One observational report, yet to be peer-reviewed, did gain international attention in showing a higher mortality rate among COVID-19 patients in U.S. Veterans Health Administration medical centers who were treated with HCQ, as compared with those who weren’t.
The study — “Outcomes of Hydroxychloroquine Usage in United States Veterans Hospitalized With Covid-19” — received NIH funding and involved 368 cases through April 10.

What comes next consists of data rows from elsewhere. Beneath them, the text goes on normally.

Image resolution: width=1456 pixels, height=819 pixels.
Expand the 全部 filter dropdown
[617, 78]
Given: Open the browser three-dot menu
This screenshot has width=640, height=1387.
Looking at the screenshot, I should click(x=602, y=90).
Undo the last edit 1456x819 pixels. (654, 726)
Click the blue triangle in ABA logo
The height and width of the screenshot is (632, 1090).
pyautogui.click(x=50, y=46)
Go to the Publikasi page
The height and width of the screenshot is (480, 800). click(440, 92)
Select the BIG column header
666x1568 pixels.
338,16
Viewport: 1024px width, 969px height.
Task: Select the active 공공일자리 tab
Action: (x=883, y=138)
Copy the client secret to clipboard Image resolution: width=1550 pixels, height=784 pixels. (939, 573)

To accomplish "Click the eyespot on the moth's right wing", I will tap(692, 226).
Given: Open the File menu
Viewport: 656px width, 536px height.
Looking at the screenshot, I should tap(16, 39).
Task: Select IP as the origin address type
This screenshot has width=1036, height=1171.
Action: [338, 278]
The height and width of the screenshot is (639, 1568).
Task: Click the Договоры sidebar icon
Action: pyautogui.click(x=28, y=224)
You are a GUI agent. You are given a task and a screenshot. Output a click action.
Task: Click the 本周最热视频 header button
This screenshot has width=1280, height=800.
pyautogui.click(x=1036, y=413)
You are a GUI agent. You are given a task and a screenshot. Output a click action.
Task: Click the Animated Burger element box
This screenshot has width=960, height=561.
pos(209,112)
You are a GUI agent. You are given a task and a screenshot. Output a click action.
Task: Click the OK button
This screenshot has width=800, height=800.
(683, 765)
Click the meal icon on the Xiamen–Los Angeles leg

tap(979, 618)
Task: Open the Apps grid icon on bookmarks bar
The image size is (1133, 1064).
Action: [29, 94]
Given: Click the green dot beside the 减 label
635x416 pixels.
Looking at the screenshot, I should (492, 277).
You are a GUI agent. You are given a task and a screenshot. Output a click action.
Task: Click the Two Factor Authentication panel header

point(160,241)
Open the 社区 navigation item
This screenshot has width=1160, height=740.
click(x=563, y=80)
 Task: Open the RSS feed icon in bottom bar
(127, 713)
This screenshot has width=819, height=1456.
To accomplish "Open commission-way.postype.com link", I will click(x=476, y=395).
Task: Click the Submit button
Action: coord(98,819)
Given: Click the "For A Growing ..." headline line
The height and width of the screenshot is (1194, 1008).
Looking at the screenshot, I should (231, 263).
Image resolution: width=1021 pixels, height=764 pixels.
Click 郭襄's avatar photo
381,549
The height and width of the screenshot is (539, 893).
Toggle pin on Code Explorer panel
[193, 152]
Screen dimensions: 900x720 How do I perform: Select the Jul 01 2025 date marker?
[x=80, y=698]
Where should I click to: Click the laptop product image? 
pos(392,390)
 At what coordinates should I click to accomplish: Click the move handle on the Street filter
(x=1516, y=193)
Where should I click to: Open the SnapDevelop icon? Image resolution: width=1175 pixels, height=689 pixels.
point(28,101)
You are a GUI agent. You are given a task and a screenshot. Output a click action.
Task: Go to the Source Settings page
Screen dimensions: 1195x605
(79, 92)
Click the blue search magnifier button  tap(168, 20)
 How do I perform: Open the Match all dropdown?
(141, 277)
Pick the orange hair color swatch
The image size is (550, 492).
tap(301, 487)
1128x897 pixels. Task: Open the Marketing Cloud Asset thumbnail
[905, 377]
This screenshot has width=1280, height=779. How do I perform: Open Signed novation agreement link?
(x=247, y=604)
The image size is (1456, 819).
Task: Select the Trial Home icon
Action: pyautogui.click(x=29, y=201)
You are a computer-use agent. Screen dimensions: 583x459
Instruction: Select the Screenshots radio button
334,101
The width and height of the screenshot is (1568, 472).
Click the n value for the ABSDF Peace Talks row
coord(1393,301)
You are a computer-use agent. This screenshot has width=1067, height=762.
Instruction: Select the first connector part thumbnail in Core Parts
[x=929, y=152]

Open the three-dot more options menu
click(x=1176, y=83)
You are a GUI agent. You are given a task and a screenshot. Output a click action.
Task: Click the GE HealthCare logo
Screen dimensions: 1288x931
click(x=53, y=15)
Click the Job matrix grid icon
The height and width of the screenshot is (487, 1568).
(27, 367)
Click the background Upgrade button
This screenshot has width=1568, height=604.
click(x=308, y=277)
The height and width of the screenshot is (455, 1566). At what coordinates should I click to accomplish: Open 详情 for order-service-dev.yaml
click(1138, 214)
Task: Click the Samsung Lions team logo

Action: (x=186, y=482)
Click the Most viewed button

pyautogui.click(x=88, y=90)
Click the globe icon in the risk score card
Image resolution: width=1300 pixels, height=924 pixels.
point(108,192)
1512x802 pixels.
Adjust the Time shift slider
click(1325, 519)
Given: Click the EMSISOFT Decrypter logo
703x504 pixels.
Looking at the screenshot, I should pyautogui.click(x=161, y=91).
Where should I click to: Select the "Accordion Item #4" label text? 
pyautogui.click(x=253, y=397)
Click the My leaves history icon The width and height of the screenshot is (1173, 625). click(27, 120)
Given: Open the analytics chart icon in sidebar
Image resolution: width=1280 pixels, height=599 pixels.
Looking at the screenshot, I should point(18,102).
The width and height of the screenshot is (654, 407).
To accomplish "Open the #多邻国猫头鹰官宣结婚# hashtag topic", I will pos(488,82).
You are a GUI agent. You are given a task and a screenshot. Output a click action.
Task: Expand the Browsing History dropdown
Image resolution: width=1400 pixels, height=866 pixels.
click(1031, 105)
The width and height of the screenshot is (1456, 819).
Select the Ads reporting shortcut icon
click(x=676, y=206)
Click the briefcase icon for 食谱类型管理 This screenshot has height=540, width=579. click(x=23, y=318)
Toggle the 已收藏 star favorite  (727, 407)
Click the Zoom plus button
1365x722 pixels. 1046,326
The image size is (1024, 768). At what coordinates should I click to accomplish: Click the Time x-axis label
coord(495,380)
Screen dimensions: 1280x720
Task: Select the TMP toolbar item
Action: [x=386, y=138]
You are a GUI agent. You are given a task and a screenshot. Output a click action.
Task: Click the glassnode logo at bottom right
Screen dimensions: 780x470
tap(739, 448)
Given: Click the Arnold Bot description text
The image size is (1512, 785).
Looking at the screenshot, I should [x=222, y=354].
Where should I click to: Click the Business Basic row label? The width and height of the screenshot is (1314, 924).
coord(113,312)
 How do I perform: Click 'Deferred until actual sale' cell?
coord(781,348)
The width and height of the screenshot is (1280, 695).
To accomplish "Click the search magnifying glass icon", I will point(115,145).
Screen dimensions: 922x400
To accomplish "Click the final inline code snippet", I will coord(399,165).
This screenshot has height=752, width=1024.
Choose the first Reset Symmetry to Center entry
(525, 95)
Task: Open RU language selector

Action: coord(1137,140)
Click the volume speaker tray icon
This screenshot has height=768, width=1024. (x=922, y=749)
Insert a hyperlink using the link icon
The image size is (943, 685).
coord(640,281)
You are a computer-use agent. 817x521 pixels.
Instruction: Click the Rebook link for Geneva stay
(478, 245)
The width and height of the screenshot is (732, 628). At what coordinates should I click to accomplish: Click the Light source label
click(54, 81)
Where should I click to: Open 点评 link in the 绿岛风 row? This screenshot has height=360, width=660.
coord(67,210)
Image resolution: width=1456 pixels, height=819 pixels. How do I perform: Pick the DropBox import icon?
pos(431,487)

Along with standard supportive management, three groups of patients were treated with HCQ alone, without HCQ, or with both HCQ and azithromycin, with results focused on deaths and how many patients eventually required mechanical ventilation.
The death rate was about 28% for those on HCQ, 22% of those receiving both drugs, and 11.4% for those receiving no HCQ.
In addition to documenting a higher mortality rate in patients treated with HCQ alone, the study also found no evidence that HCQ, either with or without azithromycin, reduced the risk of mechanical ventilation in hospitalized patients.
“These findings highlight the importance of awaiting the results of ongoing prospective, randomized, controlled studies before widespread adoption of these drugs,” the study concluded.
Among more recent research, a Chinese study showed that low doses of HCQ reduced death in critically ill patients with COVID-19.
But two French studies recently found no treatment success with HCQ with 10% of all patients having their doses discontinued because of modifications of electrical activity in their hearts.
Heart of concern
Such arrhythmia represents the key concern with HCQ, given its potential to “alter the way electricity is conducted through the heart,” Dr. McVerry said.
Specifically, he said, it can affect the “QT interval” — the time between contraction in the heart’s lower ventricle and relaxation. The drug, however, can lengthen that interval and potentially lead to cardiac arrhythmia, a potentially fatal condition.
For that reason, Dr. McVerry said, clinical trials focused on HCQ often exclude participants with arrhythmia or other heart conditions.
Conclusions, for now, about HCQ’s effectiveness as a treatment are wanting. That heightens concern about public endorsements of the drug.
“Right now, we don’t have any data that there’s any clinical, meaningful benefit to hydroxychloroquine in the management of COVID-19,” Dr. Walsh said. “We need better designed studies to allow us to draw more firm conclusions. But at this time, the available evidence does not support its widespread use.”